For a full description of all views and API endpoints, see Web UI.
CLI
Command-line interface for sending messages and managing the daemon. Available as outheis after installation.
Setup: Available after pip install -e . with the venv active.
Sending messages:
outheis send "What's on my agenda today?"
outheis send "@zeno find notes about project alpha"
outheis chat # interactive mode with history
The relay agent handles all messages and routes to the right agent automatically. Use @name to address an agent directly (@zeno, @cato, @alan, …).
Daemon control:
outheis start # start in background
outheis start -f # start in foreground
outheis start -fv # foreground + verbose (shows tool calls)
outheis stop # stop daemon
outheis status # show PID, uptime, agent status
Inspecting memory and rules:
outheis memory # show all stored memories
outheis memory --type user # show only user facts
outheis rules # show all rules (system + user)
outheis rules relay # show rules for a specific agent
Signal
Receive and send messages via the Signal messenger app. The bot runs as a separate process alongside the daemon — it listens for incoming Signal messages, routes them to the relay agent, and sends responses back. Voice messages are transcribed automatically if faster-whisper is installed.
When to use: The primary channel for interacting with outheis from a phone without opening a browser or terminal.
What you need
A dedicated SIM card with a phone number that is not already registered on Signal. This number becomes the bot's identity — it should not be your personal number. A prepaid SIM works fine; the number only needs to be reachable by SMS or voice call once during registration.
1. Install signal-cli
signal-cli requires Java 17+. Install it first if needed (java -version to check).
macOS (Homebrew):
brew install signal-cli
Linux / manual:
Download the latest release from github.com/AsamK/signal-cli/releases. Extract and place the signal-cli binary somewhere on your $PATH (e.g. /usr/local/bin/signal-cli).
Verify:
signal-cli --version
2. Register the bot number
Replace +49... with the bot's phone number in international format throughout.

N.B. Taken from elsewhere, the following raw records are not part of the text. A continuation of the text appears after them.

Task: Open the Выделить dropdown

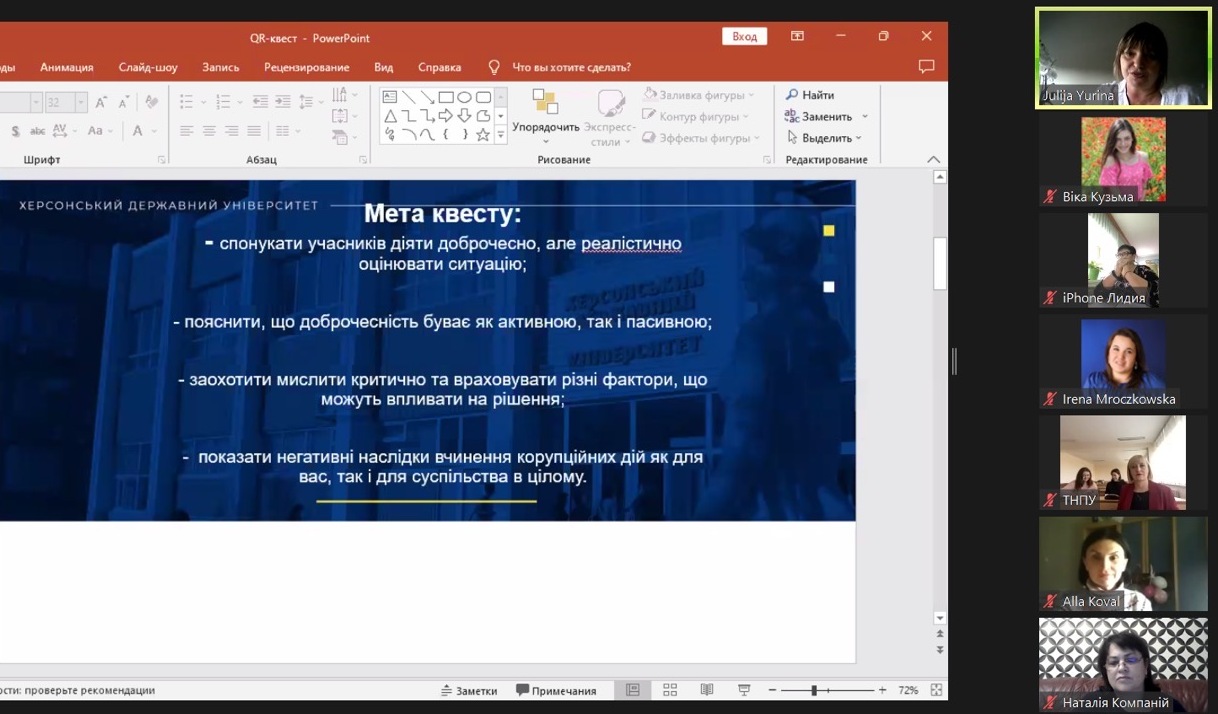Action: tap(825, 138)
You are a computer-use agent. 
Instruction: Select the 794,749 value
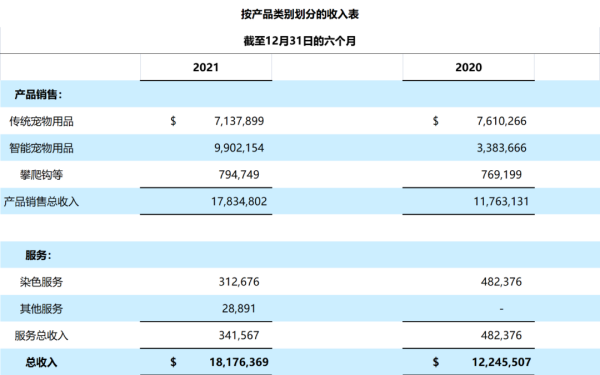[x=239, y=174]
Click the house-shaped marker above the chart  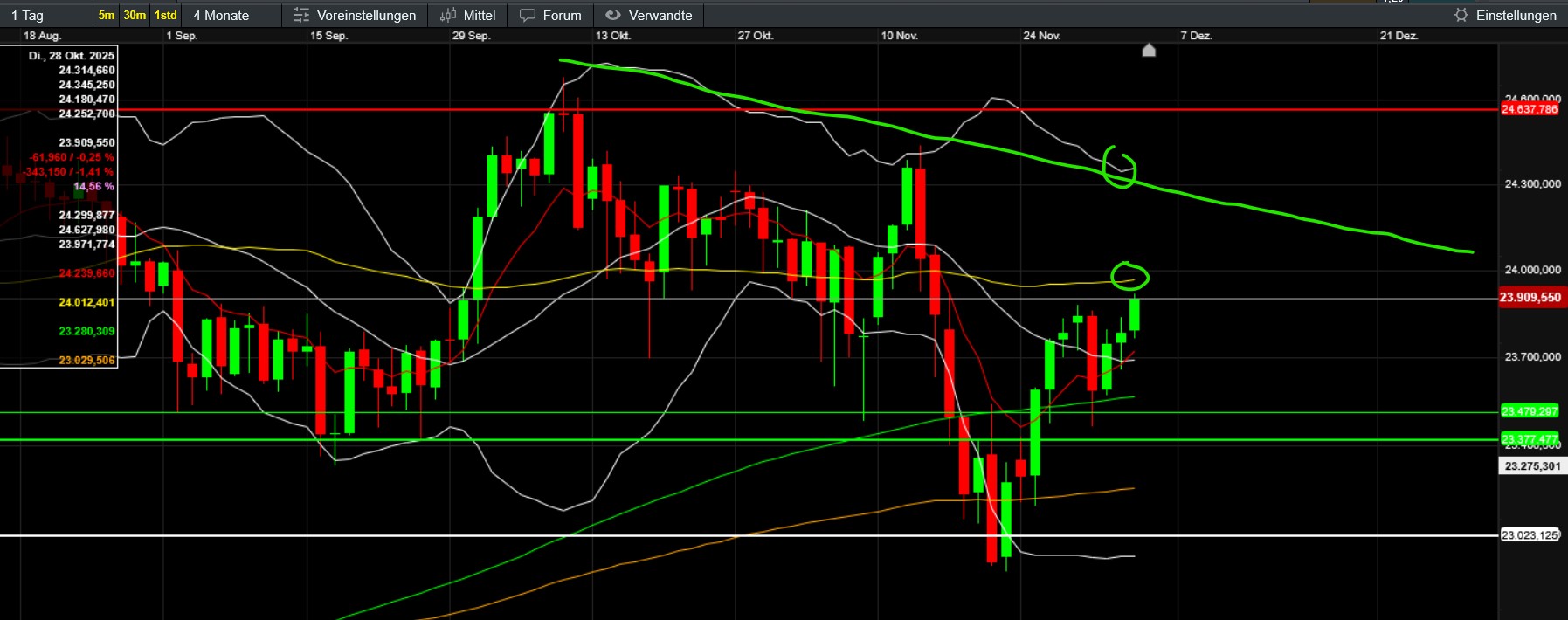pos(1149,51)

signal-cli -a +49... register
Signal sends a verification code to the number via SMS. If SMS is not available, request a voice call instead:
signal-cli -a +49... register --voice
Confirm with the received code:
signal-cli -a +49... verify 123-456
The account is now registered. signal-cli stores credentials under ~/.local/share/signal-cli/.
3. Trust your own number
Before the bot can exchange messages with your personal Signal account, you need to trust the safety number once:
signal-cli -a +49... trust -v <safety-number> +49YOUR_PERSONAL_NUMBER
To get the safety number:
signal-cli -a +49... listIdentities
Alternatively, send a test message first — signal-cli will print an untrusted identity warning with the safety number included, which you can then use to run the trust command.
4. Configure outheis
Add the Signal section to ~/.outheis/human/config.json:
"signal": {
"enabled": true,
"bot_name": "Ou",
"bot_phone": "+49...",
"allowed": []
}
Set bot_phone to the registered bot number. bot_name is the display name Signal contacts will see. allowed is a whitelist of phone numbers permitted to interact with the bot — an empty list means only human.phone (from the human section) can send messages.
Make sure human.phone in the config is set to your personal number:
"human": {
"phone": "+49YOUR_PERSONAL_NUMBER",
...
}
5. Optional: voice transcription
To transcribe incoming voice messages before forwarding them to the relay agent:
pip install -e ".[signal]"
This installs faster-whisper. Without it the transport still works; voice messages are silently skipped.
6. Run
outheis signal # foreground
outheis signal -v # verbose (shows tool calls)
Signal transport and the main daemon run independently. Start the daemon first (outheis start), then the Signal transport in a separate terminal or as a background process.
For details on the internal architecture, see Signal.